I believe that dysfunction is normal. Normalcy by itself, standing alone, is a myth. Normal can only exist with a companion word, and in my case that word happens to be dysfunction. Through my own dysfunction I have come to believe that everyone has imperfections and challenges and that there is no right way to be, to act, to react or to live. No one normal standard that everyone else should measure themselves against.
In the last year my family has experienced 1 divorce, 2 births, 1 death, 3 moves, 1 addict getting hooked, 2 career changes, and 1 addict getting sober. We’ve had fights, lies, make ups, break ups, hugs, tears, anger and joy. Has it been an eventful year? Yes. Completely unexpected? No. In the context of my family and our lives what may seem like utter chaos is normal…. and it’s dysfunctional. It’s not one or the other, it’s both.
When my aunt recently died from emphysema we were all there for her final moments on earth and all watched as she took her last breath. Everyone had their own way of dealing. Most people cried, some loudly, some in the corner of a room so as not to show the rest, some people hugged and some did not and the rest went outside to smoke. Right before she died her husband cleaned, he wandered around getting things ready, maybe for her, for the people on their way, or simply for his own sanity. After she died some people hugged her body or held her hands and some people felt like there was no reason to be in the room anymore. It was no perfect goodbye. No normal end to a normal life. It was painful, it was akward, and it was real.

● Instruction 1
Summarize the essay on dysfunction in two sentences.
● Instruction 2
According to the essay on dysfunction, what caused the writer's aunt to die?
● Instruction 3
Reproduce the stretch of the essay on dysfunction from "I believe that" through "measure themselves against.".

● Information supplied
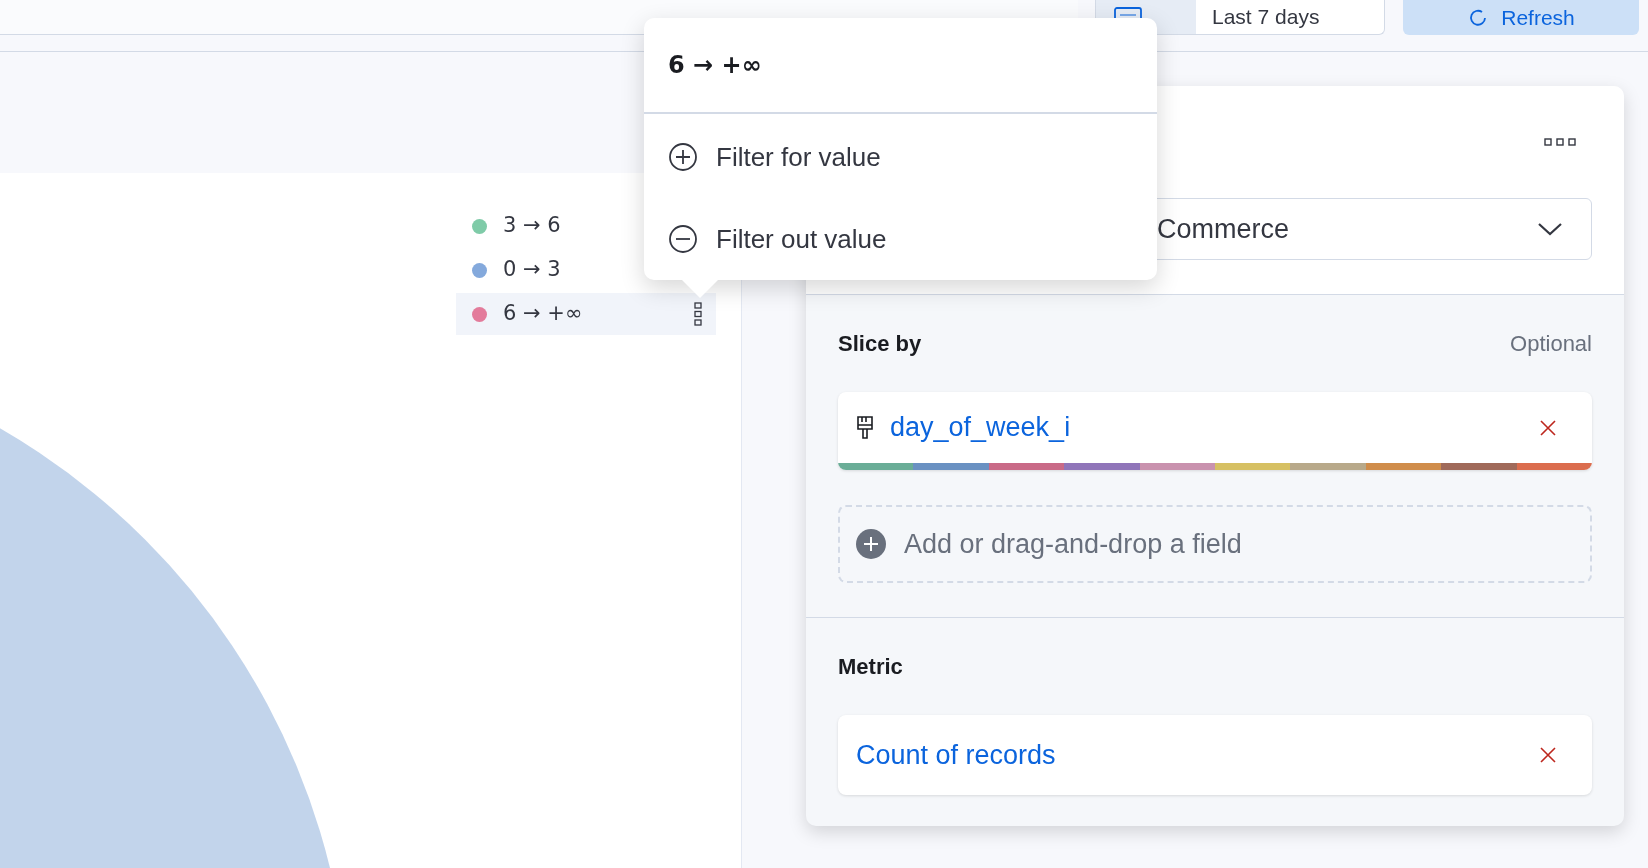 This screenshot has width=1648, height=868. What do you see at coordinates (715, 66) in the screenshot?
I see `popover-title: 6 → +∞` at bounding box center [715, 66].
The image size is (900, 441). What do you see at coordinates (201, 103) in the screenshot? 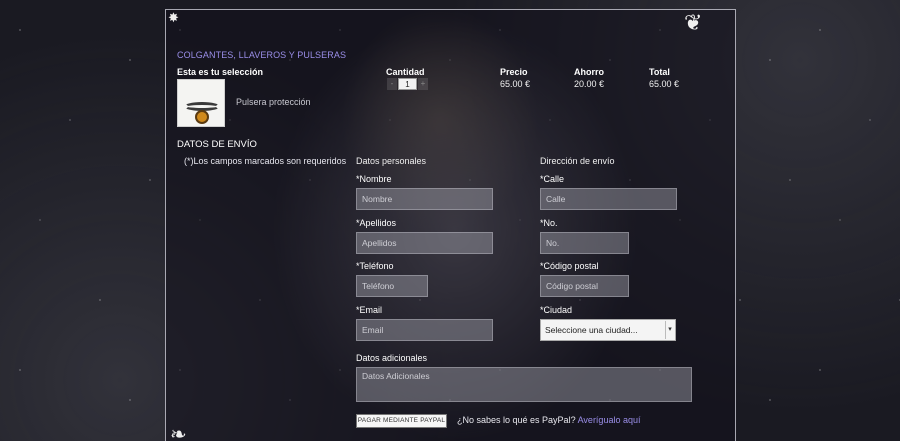
I see `product-image` at bounding box center [201, 103].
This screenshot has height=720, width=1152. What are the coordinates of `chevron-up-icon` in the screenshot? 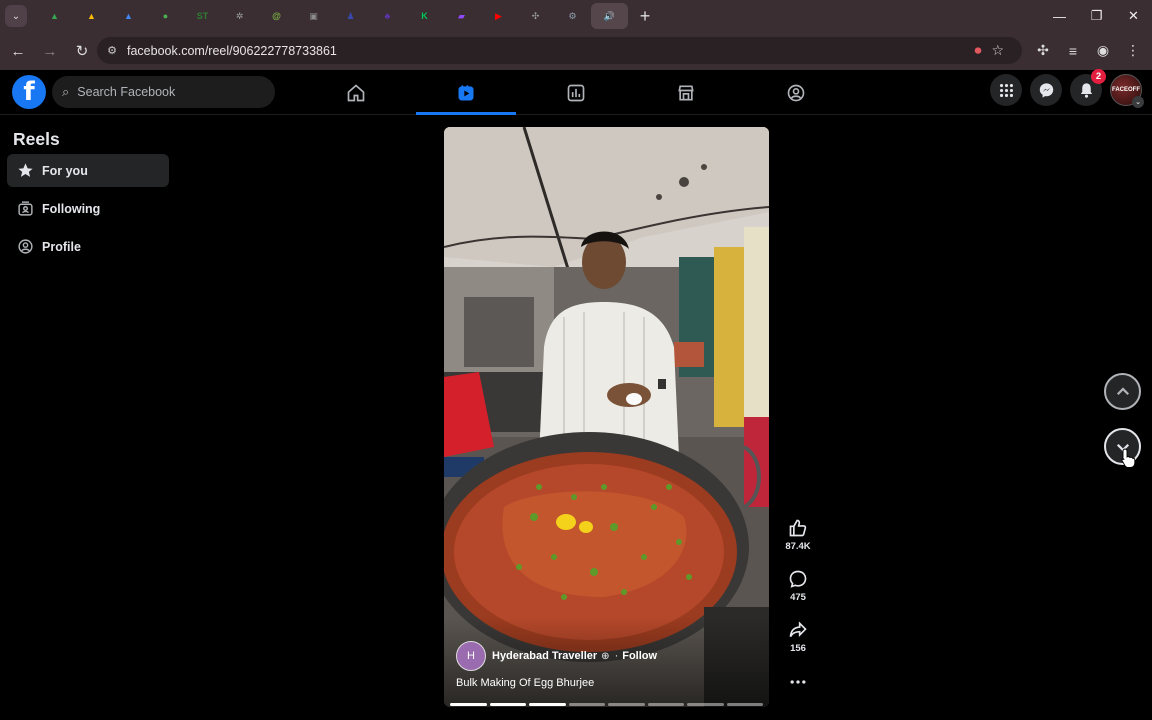 It's located at (1122, 390).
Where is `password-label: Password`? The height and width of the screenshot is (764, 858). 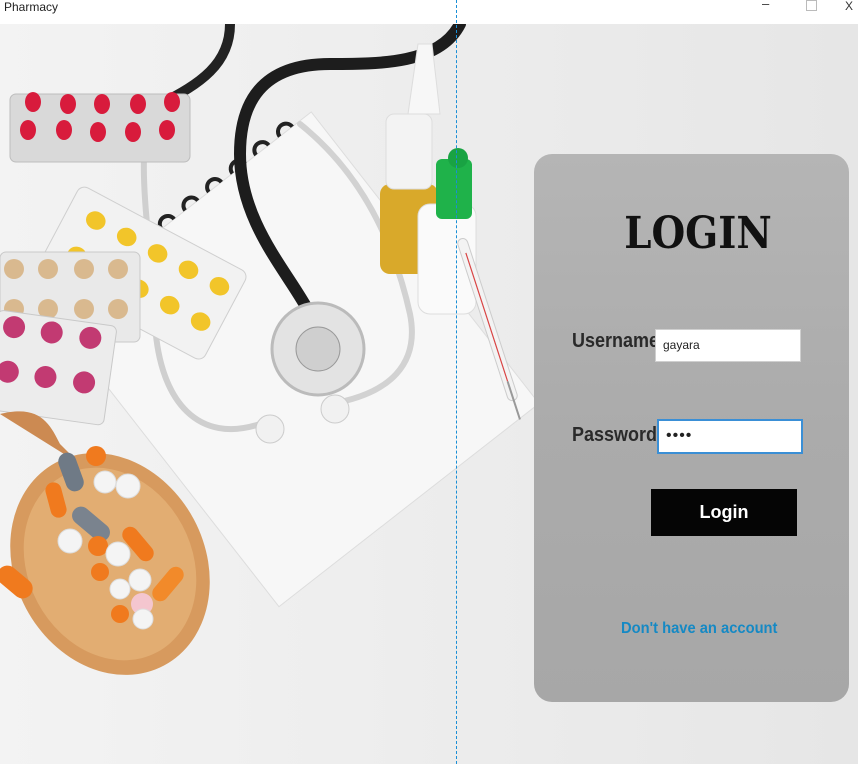
password-label: Password is located at coordinates (615, 435).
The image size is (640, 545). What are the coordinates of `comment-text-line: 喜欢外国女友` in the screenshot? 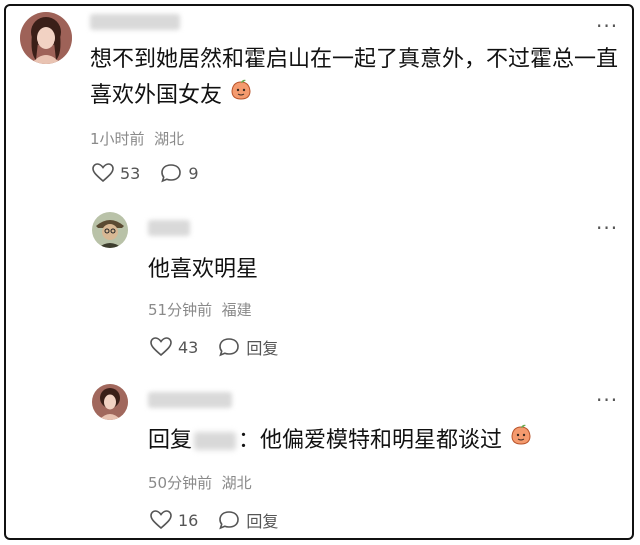 It's located at (360, 96).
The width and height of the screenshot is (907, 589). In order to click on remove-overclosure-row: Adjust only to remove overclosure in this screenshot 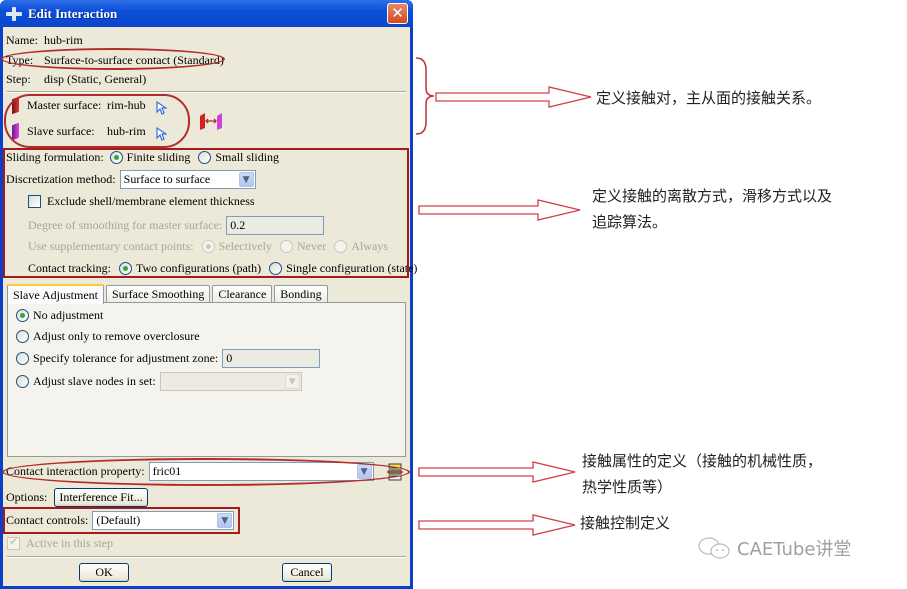, I will do `click(108, 336)`.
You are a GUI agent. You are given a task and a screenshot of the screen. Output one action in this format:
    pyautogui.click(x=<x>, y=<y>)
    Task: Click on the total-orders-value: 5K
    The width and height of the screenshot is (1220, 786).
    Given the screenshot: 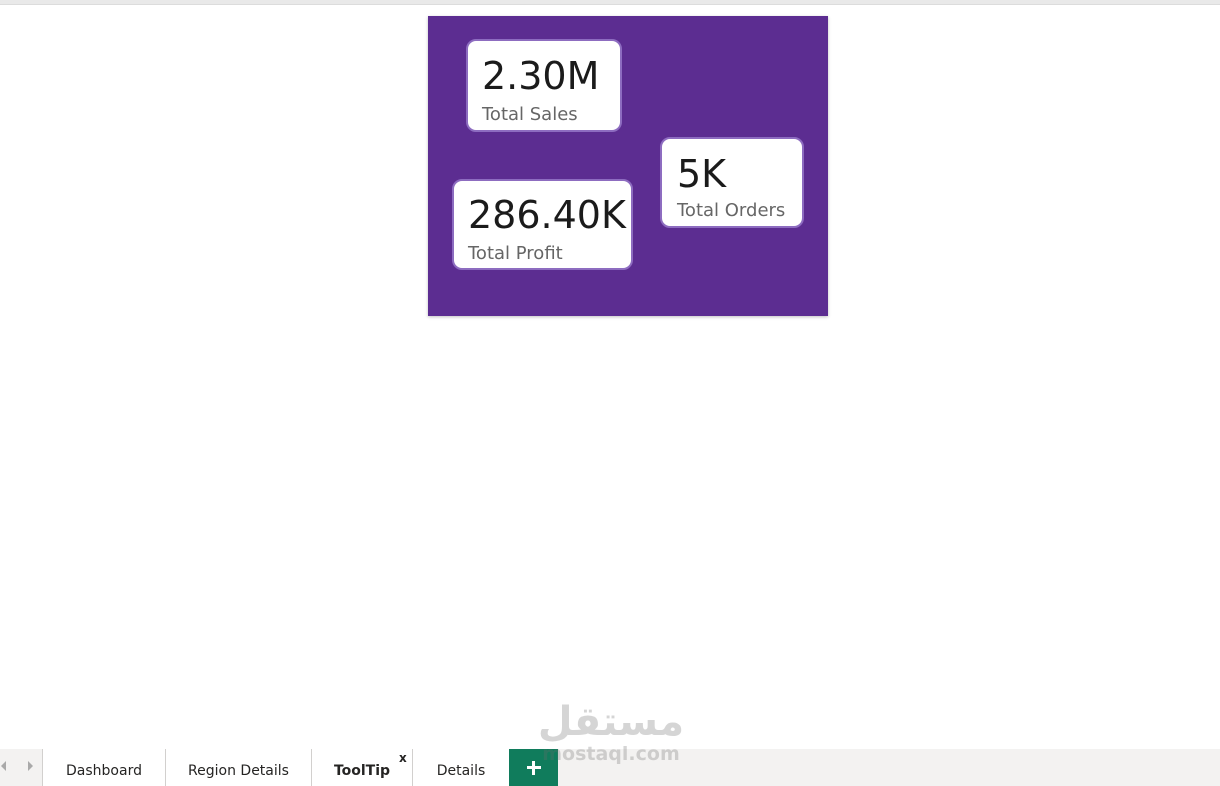 What is the action you would take?
    pyautogui.click(x=702, y=174)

● Expected output 1
The writer believes normalcy cannot stand alone but exists only alongside dysfunction, since everyone has imperfections and there is no right way to be or live. A year of divorce, births, a death, moves, addiction and sobriety in the writer's family was both normal and dysfunctional, and at the aunt's death everyone dealt with it in their own way.

● Expected output 2
Emphysema.

● Expected output 3
I believe that dysfunction is normal. Normalcy by itself, standing alone, is a myth. Normal can only exist with a companion word, and in my case that word happens to be dysfunction. Through my own dysfunction I have come to believe that everyone has imperfections and challenges and that there is no right way to be, to act, to react or to live. No one normal standard that everyone else should measure themselves against.